Na Silveira a presença dos foliões mantém-se intacta com duas gerações o que não acontece em muitos lugares. Outra particularidade deste Império são as sopas, para as quais toda a população é convidada e participa cantando “vivas e louvores ao Senhor Espírito Santo”, com cânticos próprios.
“O mundo precisa deste espírito de partilha. Quando olhamos à nossa volta vemos muita gente a falar em fraternidade, em humanidade mas vemos muito poucos a trabalhar nela no terreno e isso é assustador. Como temos uma guerra no coração da Europa; como temos tanta gente a morrer de fome… A mim assustam-me e por isso tenho pena que esta tradição de genuína partilha se possa perder” refere Tomás Orlando.
“A festa do Divino Espírito Santo não é um cortejo de vaidades, é partilha e só isso”, refere ainda.
No próximo dia 1 de junho, será lançado o livro com a história deste Império de Sábado da Silveira que agora tem duas Irmandades: a Irmandade do Império de Sábado e a irmandade do Império de Domingo da Trindade.
Ao todo, no Pico, 45 Irmandades que celebram o Espírito Santo sobretudo entre o Pentecostes e a Trindade.
O culto ao Divino Espírito Santo é uma das marcas da religiosidade popular açoriana.

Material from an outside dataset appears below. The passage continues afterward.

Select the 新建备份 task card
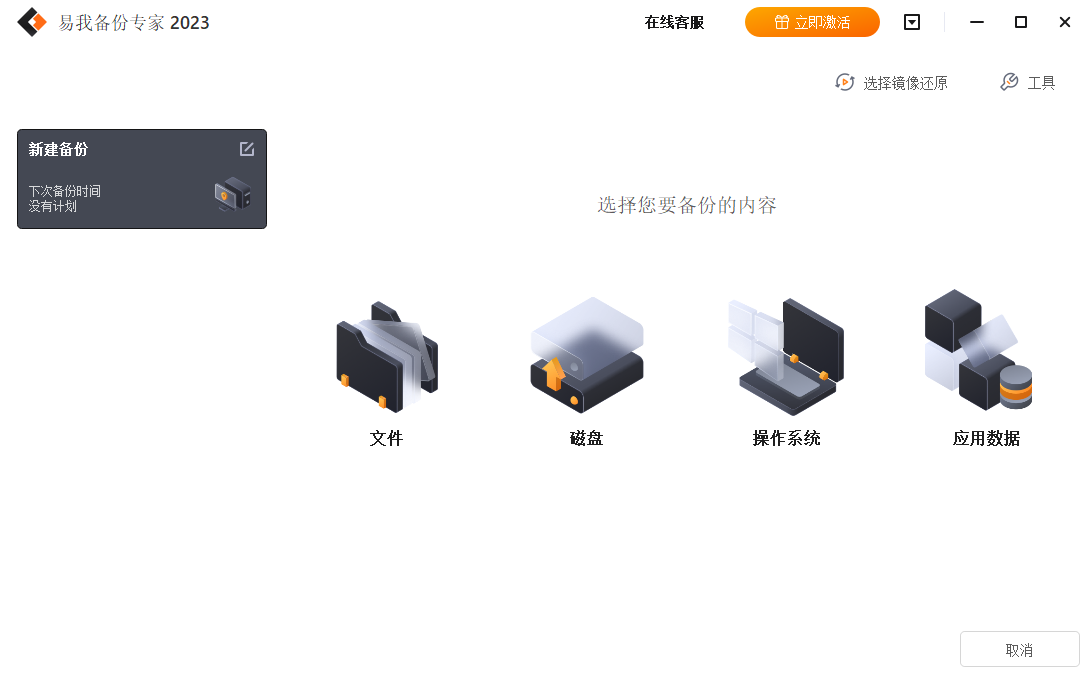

Na ilha Terceira, este culto está documentado desde 1492, quando faziam o Império e se distribuía o bodo, no dia de Pentecostes, à porta de uma capela do hospital do Espírito Santo. Mesmo nos tempos de maior dificuldade, e de oposição da própria hierarquia, o culto nunca deixou de ser celebrado nos Açores. Hoje são os próprios papas que elogiam “o sopro do Espírito santo”, como uma “nova primavera para a Igreja”, como afirmou São João Paulo II.

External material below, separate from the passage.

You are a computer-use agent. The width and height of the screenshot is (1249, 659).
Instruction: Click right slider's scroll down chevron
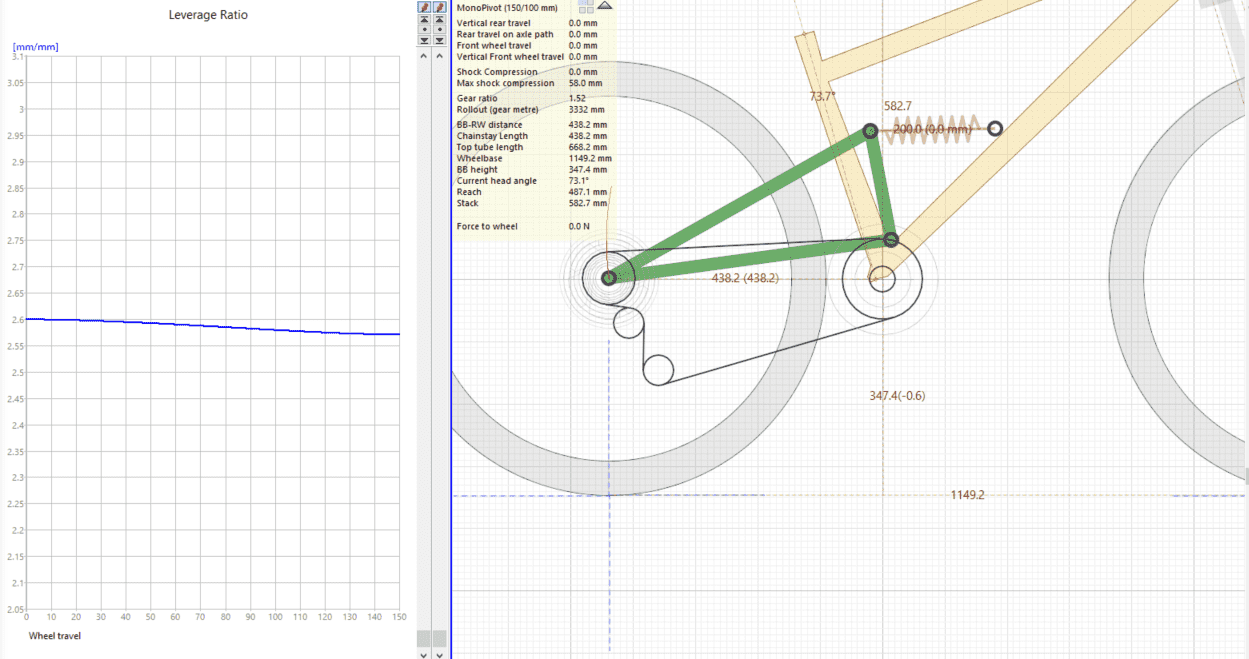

Também o Papa Francisco sublinha que a celebração do Pentecostes representa “o antídoto para o frenesim contemporâneo” e que este este é o momento de dizer” Vem, vem Espirito Santo vem. Aquece o meu coração”.
O dia dos Açores é assinalado na segunda-feira de Pentecostes.
O Dia dos Açores foi instituído pelo parlamento açoriano em 1980, visando celebrar a autonomia política e administrativa da região, sendo celebrado na segunda-feira do Espírito Santo.